Pierre la regardait de temps en temps et lui riait un peu. Il lui semblait découvrir quelque chose de touchant et d’innocent dans ce petit visage effrayé, maladif.

Le fonctionnaire et sa famille n’étaient plus à l’endroit qu’ils occupaient précédemment. Pierre marchait rapidement parmi les gens, en regardant les divers visages qu’il rencontrait.
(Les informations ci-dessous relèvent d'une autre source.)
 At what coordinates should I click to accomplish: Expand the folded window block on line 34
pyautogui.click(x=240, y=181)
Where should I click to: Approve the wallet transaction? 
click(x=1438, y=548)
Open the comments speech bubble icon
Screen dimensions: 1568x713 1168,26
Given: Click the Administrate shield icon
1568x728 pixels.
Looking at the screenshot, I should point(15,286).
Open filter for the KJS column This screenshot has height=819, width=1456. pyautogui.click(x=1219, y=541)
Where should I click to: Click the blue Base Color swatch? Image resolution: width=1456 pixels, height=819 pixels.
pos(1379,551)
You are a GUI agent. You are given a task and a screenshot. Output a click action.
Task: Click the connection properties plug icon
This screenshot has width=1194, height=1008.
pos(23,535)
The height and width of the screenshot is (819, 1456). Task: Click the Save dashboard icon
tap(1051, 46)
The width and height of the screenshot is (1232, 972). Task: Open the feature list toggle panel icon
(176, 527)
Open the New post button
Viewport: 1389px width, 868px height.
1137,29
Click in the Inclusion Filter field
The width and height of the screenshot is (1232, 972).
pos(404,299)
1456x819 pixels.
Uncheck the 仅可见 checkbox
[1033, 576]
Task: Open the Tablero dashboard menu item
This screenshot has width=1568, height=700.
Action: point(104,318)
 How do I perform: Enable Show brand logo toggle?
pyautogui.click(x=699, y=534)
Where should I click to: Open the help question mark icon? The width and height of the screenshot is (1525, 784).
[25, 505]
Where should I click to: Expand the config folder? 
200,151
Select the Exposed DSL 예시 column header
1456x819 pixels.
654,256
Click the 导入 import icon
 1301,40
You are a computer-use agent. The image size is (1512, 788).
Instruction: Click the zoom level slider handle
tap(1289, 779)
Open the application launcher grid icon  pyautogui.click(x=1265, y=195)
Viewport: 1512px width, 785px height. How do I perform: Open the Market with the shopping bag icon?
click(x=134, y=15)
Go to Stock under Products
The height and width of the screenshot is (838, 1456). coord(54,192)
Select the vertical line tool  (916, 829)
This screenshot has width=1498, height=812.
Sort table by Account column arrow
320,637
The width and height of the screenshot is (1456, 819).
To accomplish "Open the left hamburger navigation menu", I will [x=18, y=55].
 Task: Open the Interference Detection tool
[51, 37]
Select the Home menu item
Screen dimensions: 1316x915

Il remarqua involontairement une famille grouzine ou arménienne composée d’un vieillard très beau au type oriental, vêtu d’un touloupe neuf et chaussé de bottes neuves, d’une vieille femme de même type et d’une jeune femme. Cette jeune femme parut à Pierre le type parfait de la beauté orientale avec ses sourcils fins, noirs, son visage allongé, extraordinairement doux et beau, sans expression.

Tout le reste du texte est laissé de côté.